I spent today alone. That’s not exactly true. I spent today
surrounded by people... but I was alone.
“Just an ordinary day” I told myself as I got dressed for
work. “Nothing special” I thought as I brushed my hair. “It’s not even a real
holiday” I argued as I drove myself to work. Ok, I’ll say it: “I hate Valentine’s
Day!”
I didn’t always hate Valentine’s Day. I used to be a girl
who dreamed of a once in a lifetime love. I wanted nothing more than to have
someone who loved me more than anything. Someone to laugh with and cry with.
Someone to grow old with. Someone to be mine. Someone to have a family with.
Someone who would be there beside me unconditionally.
I grew up listening to show-tunes. One of my favorite
concepts was the “green glass love” from Thoroughly Modern Millie: a love that
would be the same whether he were a prince or a pauper. I used to dream of the
day that I would find my green glass love.
Over the past several weeks, I’ve become a part of, well I
guess you could call it a “fandom”... It’s a daily vlog channel called The Frey
Life. It features a husband and wife duo, my age, named Peter and Mary. They
have the most beautiful green glass love I have ever seen. Mary has CF and
Peter is with her through the good, the bad, and the ugly (or in Mary’s case pukey).
I have to admit that when I watched the first vlog, I fell in love with Peter.
Not that way! I fell in love with the idea of him. I fell BACK in love with the
idea that someone existed who would be loyal and true in all instances, not
just when it suited him. I loved seeing a love that saw beyond health problems.
I love that every vlog ends with Peter and Mary’s smiling faces, even if it’s
not the best time. I want a Peter of my own.
That’s where life gets tricky. You see, I’d kind of already
given up on that...
DAD IF YOU’RE READING THIS BLOG POST, PLEASE STOP RIGHT NOW.
Four years ago today, I thought I was in love. I was having
dinner with the man of my dreams. The ring of my dreams was on my finger. I
thought life was perfect. I truly thought I’d found the man I was going to
marry.
Unfortunately, my Aspergers (then undiagnosed) presented a
serious problem.
I lost that love because I couldn’t be intimate. I can’t be
intimate. Just thinking about the act makes my skin crawl and my heart race and
I get all nauseas. I wanted things to work with my love; I really did. I tried
to convince myself that it would be worth it; that I needed to give him what he
needed so that I could keep him. I don’t know whether it was fortunately or
unfortunately, but no matter what, I couldn’t convince myself. The last weekend
we spent together he gave me a back massage. All at once I got nauseas and
raced for the bathroom. I hid out there until we had to leave the room. Later
that night he and I fought. He accused me of leading him on and playing with
him and I had no real defense because I didn’t understand what was happening
any better than he did. I will NEVER forget being on the phone with my mother
(while in a hotel room with him), being screamed at to the point that I was afraid.

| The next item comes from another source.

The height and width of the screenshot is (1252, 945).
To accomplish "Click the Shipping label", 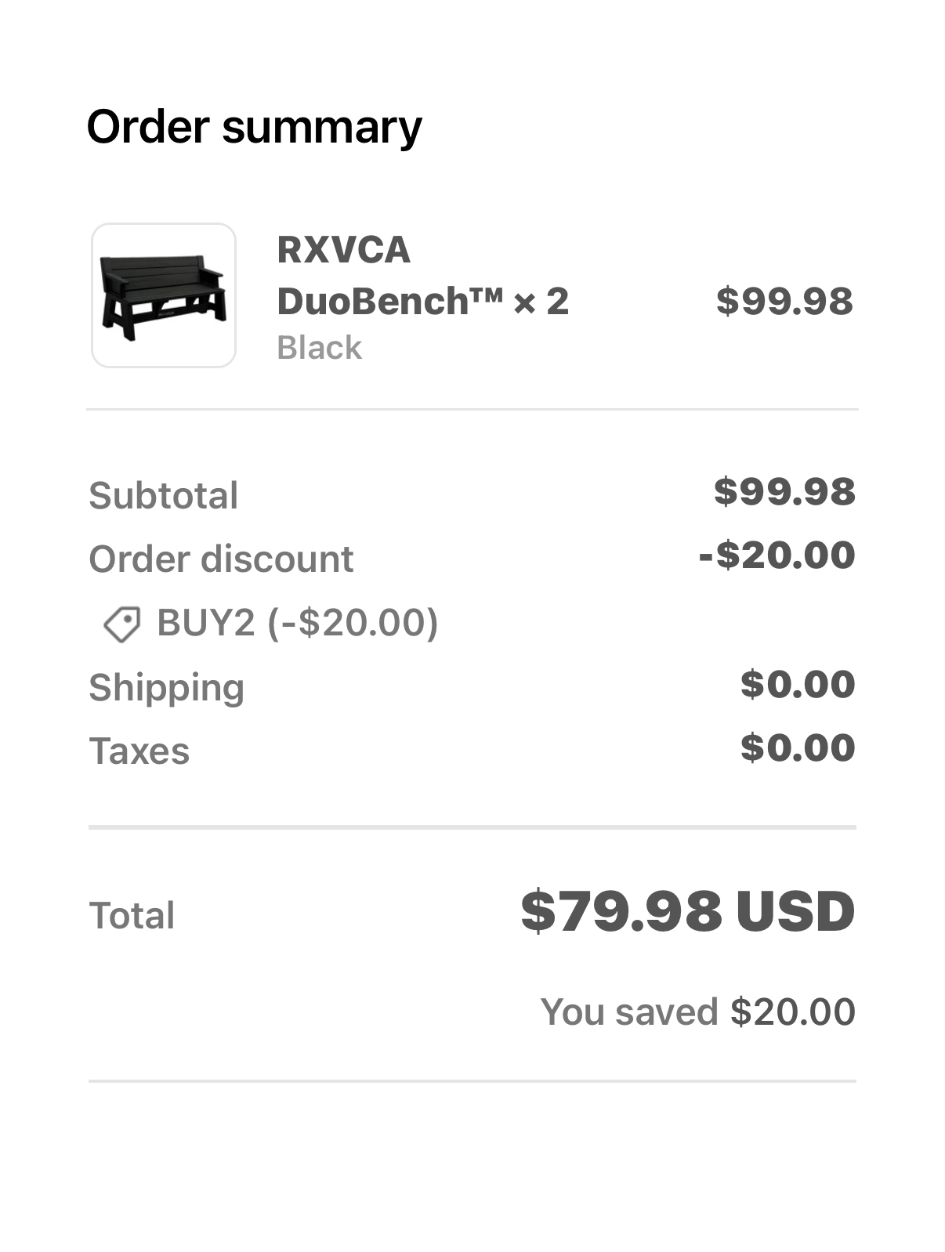I will point(166,688).
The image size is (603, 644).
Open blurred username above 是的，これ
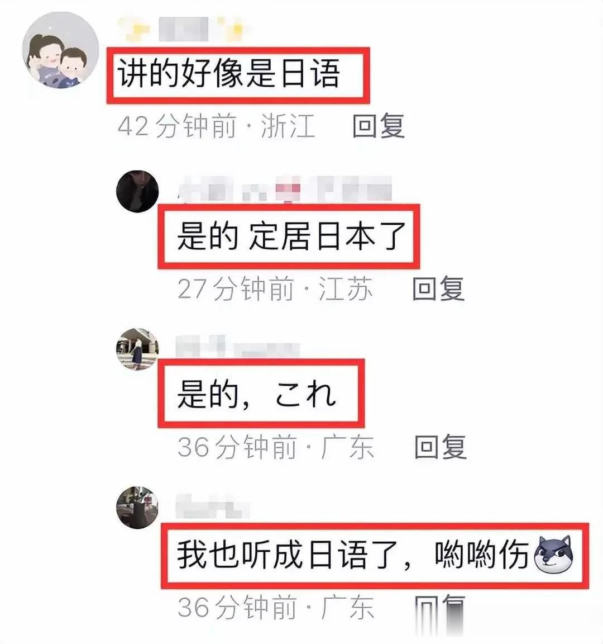(x=238, y=347)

With that said, I didn’t give up on love because I was
afraid or even because of him. I gave up because I AM afraid that it will
become a recurring situation.
My history with men leaves much to be desired. My first
boyfriend was gay. We dated for TWO YEARS! He came out on prom night. YEOW! My
next boyfriend was NOT boyfriend material. He was a liar, a bad-boy, and he
hurt me in a way that I will never recover from. Then there was the boy I
mentioned; my lost love... and for a lovely bookend, one more gay boyfriend.
So I began to wonder: am I setting myself up to fail at
love? The question makes sense. How many bad choices do you need to make before
you wonder if you’re anticipating the outcome? The idea of being intimate has
been such a locked off topic in my mind for so long that I wonder if I am
purposely getting into relationships with people who I KNOW I won’t become
intimate with. If I am, I’m my own biggest obstacle.
I question all of this because I’ve begun to wonder if my
life has to be this way. I have a friend with Aspergers who has a husband and a
son and she’s truly happy. At the same time, my Aspergers is preventing me from
having a husband and a child; two things that would make me very happy. I’m not
a desperate woman sitting at my computer writing this in the hopes that someone
will read it and decide to go out with me. I’m writing this as an open letter
to the Aspergers community. I need help. I want to change my future. I want to
believe that love can come my way. Any helpful comments would be most
appreciated.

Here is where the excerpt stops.